Car un des moyens de séduction que l’on emploie en ce moment, c’est celui de faire des mariages.—Madame Dosne tient bureau ouvert et agence matrimoniale. Comme elle a eu la main heureuse, il n’est pas une mère qui ne soit prête à accepter un gendre de sa main. Plus généreuse que MM. Willaume, de Foy, et autres agents spéciaux pour les mariages,—madame Dosne n’exige, pour prix de ses bons offices,—que l’engagement, pour les maris, pères ou frères, qui arriveraient à la Chambre, de voter pour M. Thiers.—Elle a promis,—assure-t-on,—de trouver une femme avec dot et beauté, pour le jeune conseiller d’État, M. d’Haubersaert, que sou nez rouge a jusqu’ici fait refuser par plusieurs héritières.

A voir, dans les luttes ministérielles,—les places et l’argent pour but unique et l’administration abandonnée aux commis,—on s’étonne que les choses n’aillent pas encore plus mal qu’elles ne vont.

En effet, un ministre ne s’occupe que de rester au ministère,—et il est renversé avant d’avoir pu prendre la moindre connaissance de son département:—ce qui fait que les affaires réelles vont encore à peu près, c’est que la vieille machine administrative de l’Empire était très-solidement construite et qu’elle subsiste encore.—Les ministres sont comme des chiens dans un tourne-broche, il suffit qu’ils remuent les pattes pour que tout aille bien:—que le chien soit beau ou laid,—qu’il ait ou n’ait pas d’intelligence,—la broche tourne et le dîner est à peu près mangeable.

Mais la machine se rouille fort et ne peut tarder à se détraquer, c’est alors que nous serons en plein gâchis.

1er MAI.—La fête du roi a été ce qu’elle est tous les ans.—Le bourgeois de Paris, qui nomme des députés pour qu’ils exigent des économies, a trouvé le feu d’artifice mesquin;—le bourgeois de Paris veut à la fois la plus stricte économie et la plus grande magnificence. Les chefs des différents corps de l’État ont fait au roi le même discours qu’ils font depuis dix ans, et que beaucoup d’entre eux ont fait à l’empereur Napoléon et aux deux monarques de la Restauration. Il est impossible de voir des phrases plus creuses par le fond et plus ridicules par la forme que celles adressées à Louis-Philippe par ces honorables personnages.—Nous dirons en passant à M. Pasquier, président de la Chambre des pairs, qu’il n’est d’aucune langue de dire,—qu’une source se puise, ainsi qu’il lui est arrivé de le dire dans son discours au roi.

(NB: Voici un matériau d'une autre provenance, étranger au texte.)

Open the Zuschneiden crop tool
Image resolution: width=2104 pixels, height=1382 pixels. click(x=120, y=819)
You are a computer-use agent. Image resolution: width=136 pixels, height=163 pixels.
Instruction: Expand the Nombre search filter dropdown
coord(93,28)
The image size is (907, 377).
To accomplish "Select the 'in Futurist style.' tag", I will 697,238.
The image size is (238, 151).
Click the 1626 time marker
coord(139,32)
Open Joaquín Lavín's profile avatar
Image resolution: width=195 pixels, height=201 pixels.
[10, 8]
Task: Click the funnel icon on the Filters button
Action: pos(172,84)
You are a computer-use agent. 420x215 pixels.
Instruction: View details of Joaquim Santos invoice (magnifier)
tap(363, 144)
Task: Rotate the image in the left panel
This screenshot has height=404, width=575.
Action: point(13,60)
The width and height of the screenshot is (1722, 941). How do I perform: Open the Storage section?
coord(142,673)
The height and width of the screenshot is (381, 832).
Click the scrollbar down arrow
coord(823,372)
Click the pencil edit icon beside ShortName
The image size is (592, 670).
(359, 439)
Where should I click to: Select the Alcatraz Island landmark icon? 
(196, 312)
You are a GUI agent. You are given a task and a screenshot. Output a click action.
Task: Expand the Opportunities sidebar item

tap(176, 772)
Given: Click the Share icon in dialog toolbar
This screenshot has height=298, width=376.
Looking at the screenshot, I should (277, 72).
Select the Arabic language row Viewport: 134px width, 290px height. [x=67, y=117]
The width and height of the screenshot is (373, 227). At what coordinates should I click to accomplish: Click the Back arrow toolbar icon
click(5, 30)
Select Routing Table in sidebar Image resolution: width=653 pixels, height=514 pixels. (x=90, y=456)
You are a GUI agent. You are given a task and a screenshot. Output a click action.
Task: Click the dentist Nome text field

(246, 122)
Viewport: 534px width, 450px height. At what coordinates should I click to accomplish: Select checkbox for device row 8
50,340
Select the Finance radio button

Nous dirons à M. Séguier—qu’il est un peu trop bucolique, pour un premier président de cour royale, de montrer les princesses «préparant des festons pour les princes,» et que «des princes ÉMULESE des TROPHÉESE de Mazagran» vaudraient des pensums à des écoliers de sixième.

Mais il y a quelque chose de plus triste: M. Cousin, ex-philosophe,—traducteur d’ouvrages allemands, traducteur dont on a dit: «Pour traduire, il ne suffit pas d’ôter un ouvrage de la langue dans laquelle il a été écrit, il faut encore le mettre dans une autre langue.»—M. Cousin, aujourd’hui ministre de l’instruction publique,—grand maître de l’Université,—a dit dans son discours au roi:

«Portez un moment les yeux sur les œuvres de votre sagesse qui est aussi leur gloire;» c’est un exemple d’amphigouri,—et non pas un exemplaire, comme a dit le même M. Cousin dans un ridicule discours fait la même semaine à propos de M. Poisson, que la mort a enlevé à la science:—«M. Poisson était l’exemplaire vivant de cette maxime.» On a remarqué dans le discours au roi de M. Cousin cette appréciation politique dont la justesse et l’audace ont paru à la hauteur des aphorismes du célèbre M. de Lapalisse:—Les citoyens un peu divisés, comme il arrive presque toujours dans les révolutions.